Problem details:
Output the records below verbatim, from the line with "Where should I click to: Accept" to the line with "[x=1084, y=500]", and omit the pictures.

Supplied information:
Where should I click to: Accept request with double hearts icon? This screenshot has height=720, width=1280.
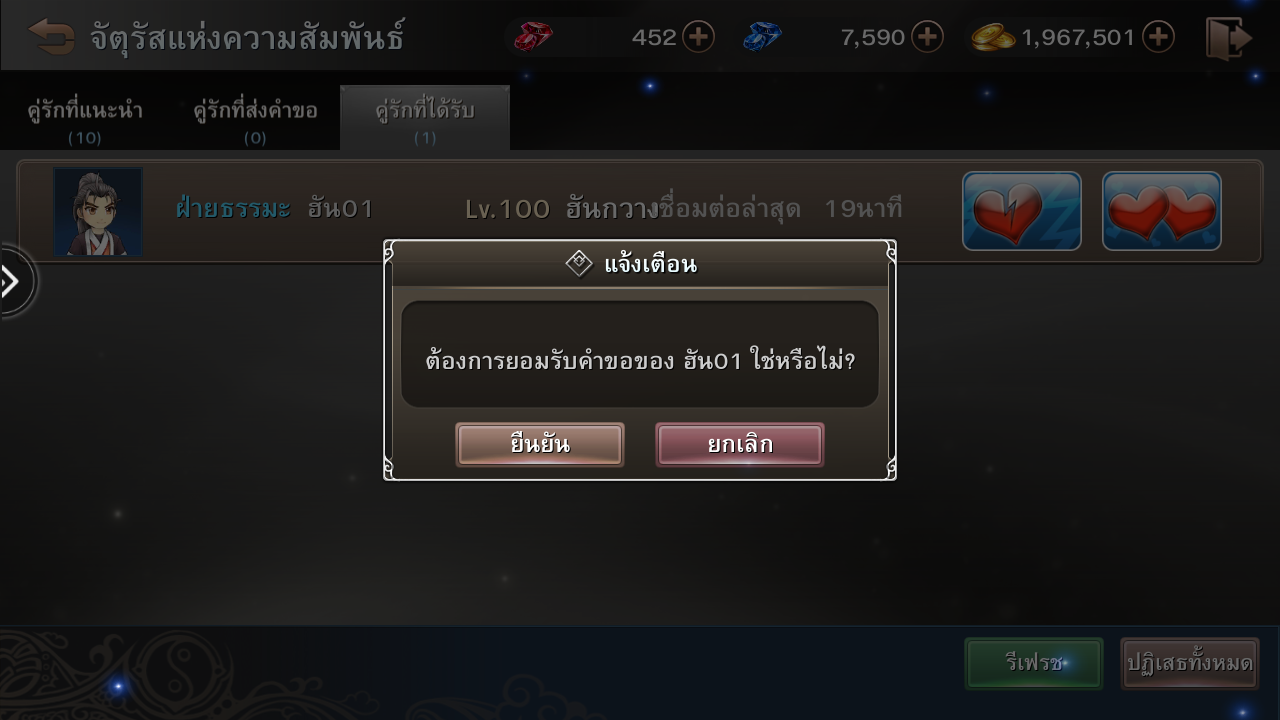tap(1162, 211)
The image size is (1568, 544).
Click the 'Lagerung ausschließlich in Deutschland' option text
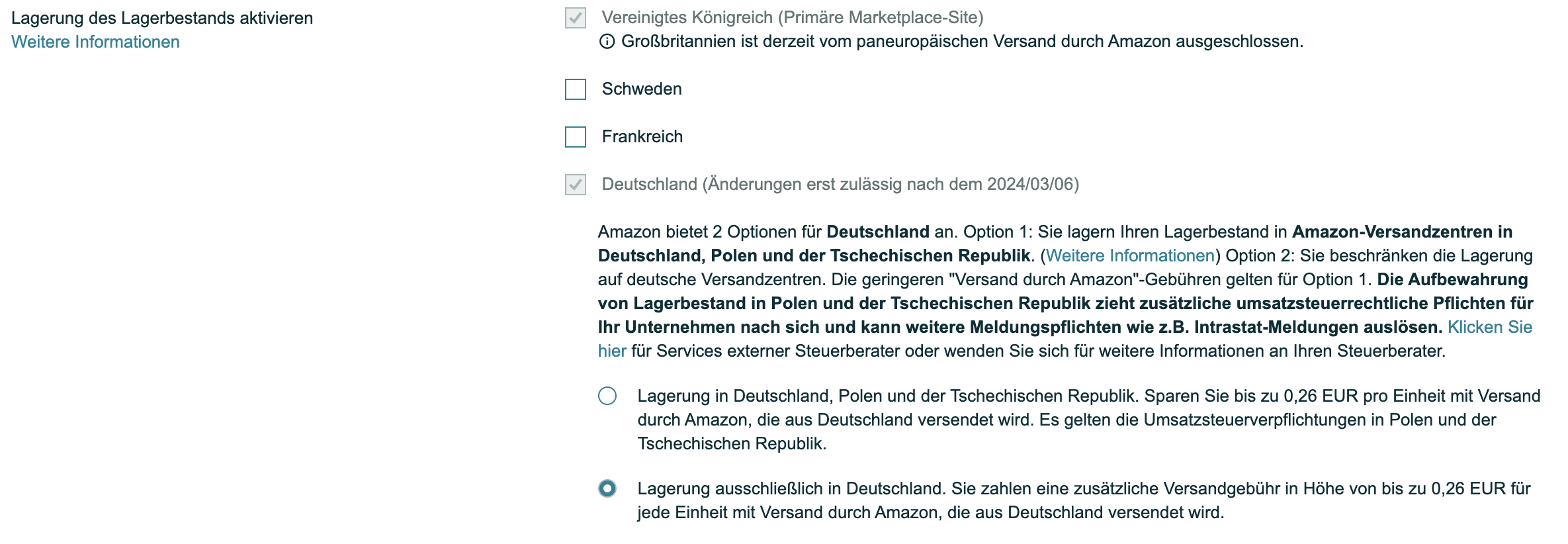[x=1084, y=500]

...

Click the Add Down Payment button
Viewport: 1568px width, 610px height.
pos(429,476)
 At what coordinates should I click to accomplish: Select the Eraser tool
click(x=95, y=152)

--

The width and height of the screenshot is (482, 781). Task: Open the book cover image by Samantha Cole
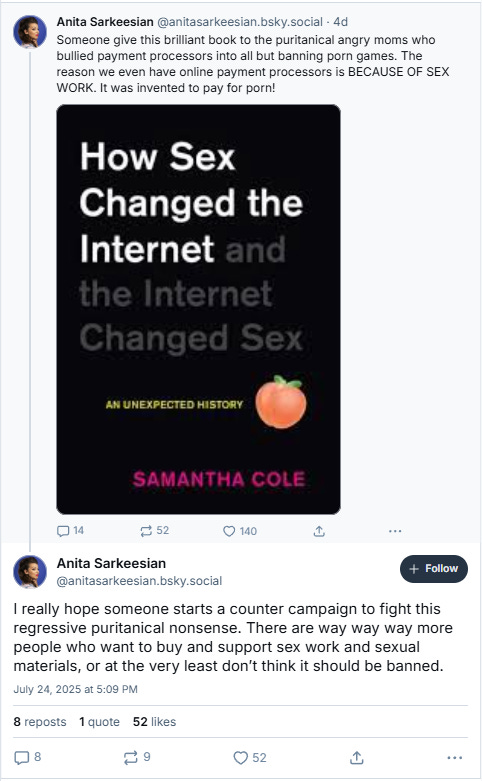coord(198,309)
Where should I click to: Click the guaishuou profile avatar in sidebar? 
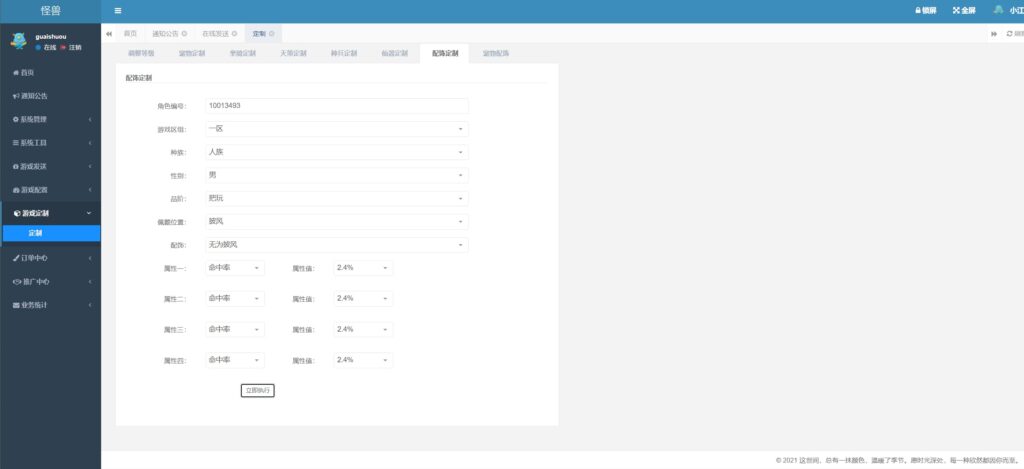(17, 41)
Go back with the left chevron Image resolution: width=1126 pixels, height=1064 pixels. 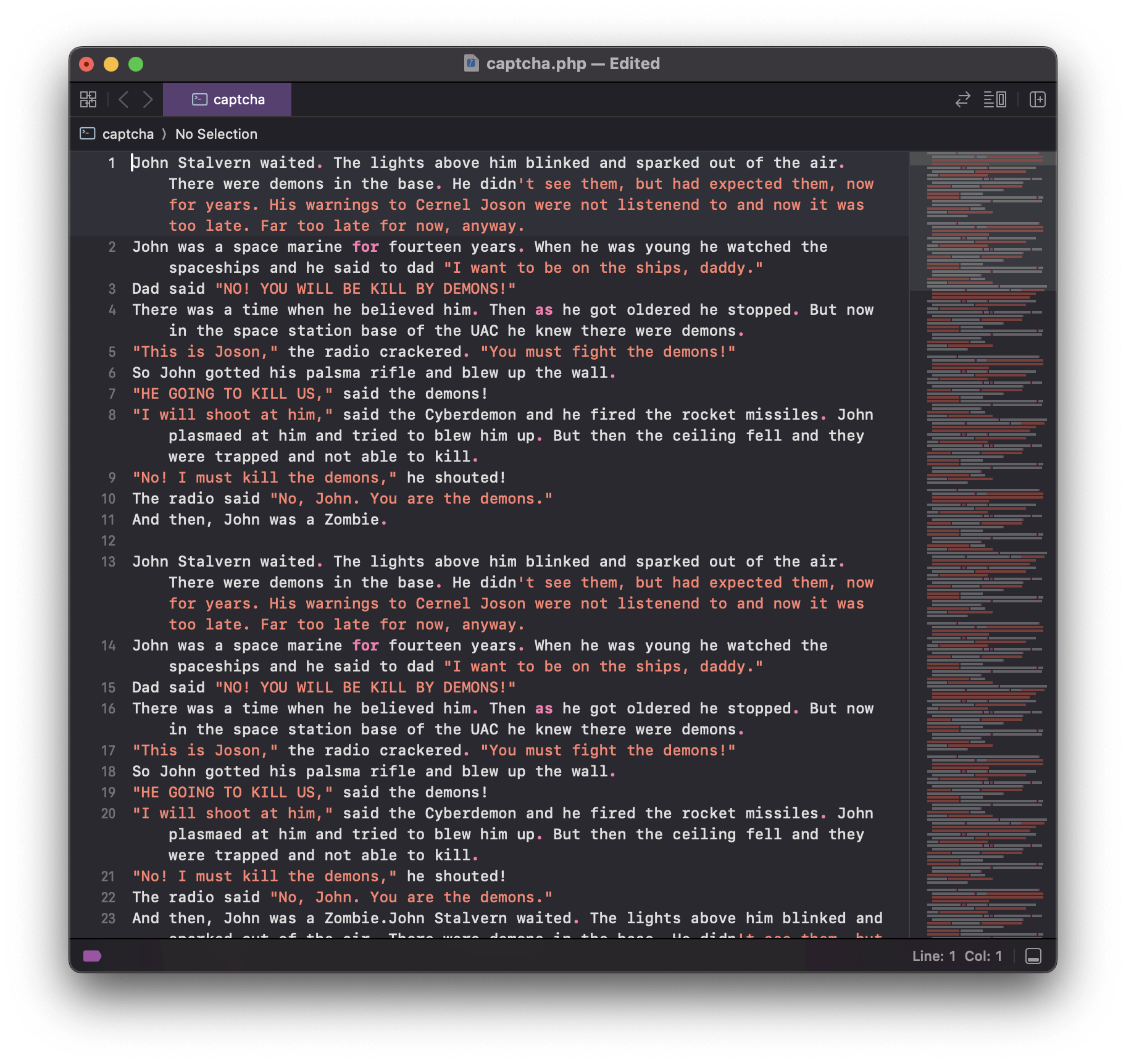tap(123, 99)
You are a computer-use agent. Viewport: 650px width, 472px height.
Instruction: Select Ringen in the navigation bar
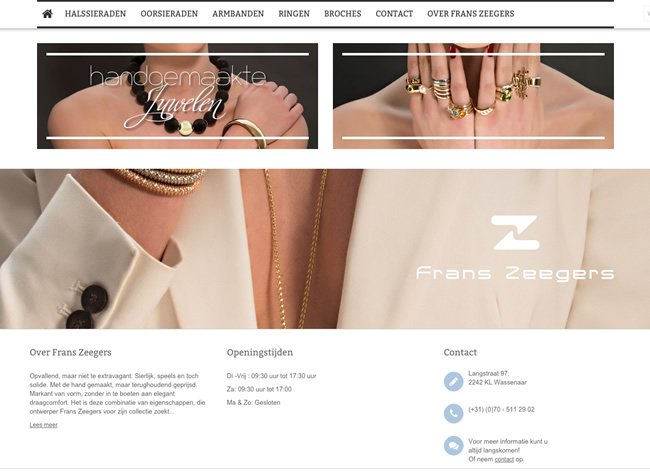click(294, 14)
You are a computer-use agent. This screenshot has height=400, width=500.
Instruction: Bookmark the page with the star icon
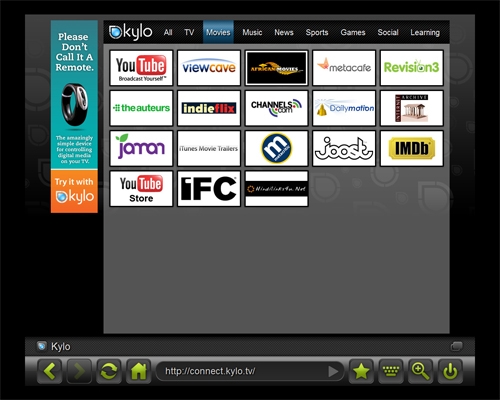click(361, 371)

Finished answer:
Where should I click to: Accept request with double hearts icon? This screenshot has height=720, width=1280.
tap(1162, 211)
The image size is (1568, 544).
Click the 'Lagerung ausschließlich in Deutschland' option text
[x=1084, y=500]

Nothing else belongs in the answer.